** What is required **
Please write out all of the entries exactly as they appear.

[[ Dataset excerpts open ]]

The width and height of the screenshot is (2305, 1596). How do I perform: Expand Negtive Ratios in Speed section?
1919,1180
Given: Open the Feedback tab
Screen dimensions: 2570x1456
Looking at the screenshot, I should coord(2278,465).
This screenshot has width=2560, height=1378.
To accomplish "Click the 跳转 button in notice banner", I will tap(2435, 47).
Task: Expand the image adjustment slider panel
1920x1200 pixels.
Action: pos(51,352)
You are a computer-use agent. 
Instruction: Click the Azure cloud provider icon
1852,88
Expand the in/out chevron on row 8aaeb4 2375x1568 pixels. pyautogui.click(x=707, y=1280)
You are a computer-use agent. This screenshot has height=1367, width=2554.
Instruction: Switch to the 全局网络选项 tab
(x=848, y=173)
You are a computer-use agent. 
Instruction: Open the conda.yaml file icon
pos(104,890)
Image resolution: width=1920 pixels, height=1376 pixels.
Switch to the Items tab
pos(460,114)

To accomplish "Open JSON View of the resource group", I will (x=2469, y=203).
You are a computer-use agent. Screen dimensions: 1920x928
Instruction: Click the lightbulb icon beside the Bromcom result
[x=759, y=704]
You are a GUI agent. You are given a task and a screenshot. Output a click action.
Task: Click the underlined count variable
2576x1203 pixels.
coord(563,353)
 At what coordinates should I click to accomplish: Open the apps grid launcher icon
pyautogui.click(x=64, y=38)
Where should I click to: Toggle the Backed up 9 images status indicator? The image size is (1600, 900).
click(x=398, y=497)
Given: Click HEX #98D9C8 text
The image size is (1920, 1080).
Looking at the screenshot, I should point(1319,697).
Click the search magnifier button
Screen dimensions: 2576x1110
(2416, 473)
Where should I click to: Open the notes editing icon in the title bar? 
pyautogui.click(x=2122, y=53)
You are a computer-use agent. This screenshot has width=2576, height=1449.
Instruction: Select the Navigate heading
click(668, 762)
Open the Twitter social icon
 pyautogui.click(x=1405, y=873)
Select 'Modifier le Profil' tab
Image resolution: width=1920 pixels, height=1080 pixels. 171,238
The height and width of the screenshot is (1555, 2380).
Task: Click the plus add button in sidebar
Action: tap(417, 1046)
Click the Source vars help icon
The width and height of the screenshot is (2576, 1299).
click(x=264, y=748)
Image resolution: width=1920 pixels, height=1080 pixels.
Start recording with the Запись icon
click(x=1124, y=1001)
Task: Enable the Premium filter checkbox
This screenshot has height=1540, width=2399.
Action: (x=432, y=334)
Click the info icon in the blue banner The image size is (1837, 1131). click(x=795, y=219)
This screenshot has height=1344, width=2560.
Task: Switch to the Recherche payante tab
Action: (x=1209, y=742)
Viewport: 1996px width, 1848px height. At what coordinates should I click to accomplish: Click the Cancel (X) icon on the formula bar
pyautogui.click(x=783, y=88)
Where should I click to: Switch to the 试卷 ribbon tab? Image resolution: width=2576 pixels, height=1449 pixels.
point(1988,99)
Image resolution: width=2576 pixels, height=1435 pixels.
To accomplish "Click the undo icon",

[[ Dataset excerpts closed ]]

** Exercise solution **
The width and height of the screenshot is (2305, 1596). How do I perform: Expand Negtive Ratios in Speed section?
1919,1180
Given: Open the Feedback tab
Screen dimensions: 2570x1456
Looking at the screenshot, I should coord(2278,465).
This screenshot has width=2560, height=1378.
To accomplish "Click the 跳转 button in notice banner", I will tap(2435, 47).
Task: Expand the image adjustment slider panel
1920x1200 pixels.
Action: pos(51,352)
You are a computer-use agent. 
Instruction: Click the Azure cloud provider icon
1852,88
Expand the in/out chevron on row 8aaeb4 2375x1568 pixels. pyautogui.click(x=707, y=1280)
You are a computer-use agent. This screenshot has height=1367, width=2554.
Instruction: Switch to the 全局网络选项 tab
(x=848, y=173)
You are a computer-use agent. 
Instruction: Open the conda.yaml file icon
pos(104,890)
Image resolution: width=1920 pixels, height=1376 pixels.
Switch to the Items tab
pos(460,114)

To accomplish "Open JSON View of the resource group", I will (x=2469, y=203).
You are a computer-use agent. Screen dimensions: 1920x928
Instruction: Click the lightbulb icon beside the Bromcom result
[x=759, y=704]
You are a GUI agent. You are given a task and a screenshot. Output a click action.
Task: Click the underlined count variable
2576x1203 pixels.
coord(563,353)
 At what coordinates should I click to accomplish: Open the apps grid launcher icon
pyautogui.click(x=64, y=38)
Where should I click to: Toggle the Backed up 9 images status indicator? The image size is (1600, 900).
click(x=398, y=497)
Given: Click HEX #98D9C8 text
The image size is (1920, 1080).
Looking at the screenshot, I should point(1319,697).
Click the search magnifier button
Screen dimensions: 2576x1110
(2416, 473)
Where should I click to: Open the notes editing icon in the title bar? 
pyautogui.click(x=2122, y=53)
You are a computer-use agent. This screenshot has width=2576, height=1449.
Instruction: Select the Navigate heading
click(668, 762)
Open the Twitter social icon
 pyautogui.click(x=1405, y=873)
Select 'Modifier le Profil' tab
Image resolution: width=1920 pixels, height=1080 pixels. 171,238
The height and width of the screenshot is (1555, 2380).
Task: Click the plus add button in sidebar
Action: tap(417, 1046)
Click the Source vars help icon
The width and height of the screenshot is (2576, 1299).
click(x=264, y=748)
Image resolution: width=1920 pixels, height=1080 pixels.
Start recording with the Запись icon
click(x=1124, y=1001)
Task: Enable the Premium filter checkbox
This screenshot has height=1540, width=2399.
Action: (x=432, y=334)
Click the info icon in the blue banner The image size is (1837, 1131). click(x=795, y=219)
This screenshot has height=1344, width=2560.
Task: Switch to the Recherche payante tab
Action: (x=1209, y=742)
Viewport: 1996px width, 1848px height. At what coordinates should I click to accomplish: Click the Cancel (X) icon on the formula bar
pyautogui.click(x=783, y=88)
Where should I click to: Switch to the 试卷 ribbon tab? Image resolution: width=2576 pixels, height=1449 pixels.
point(1988,99)
Image resolution: width=2576 pixels, height=1435 pixels.
To accomplish "Click the undo icon",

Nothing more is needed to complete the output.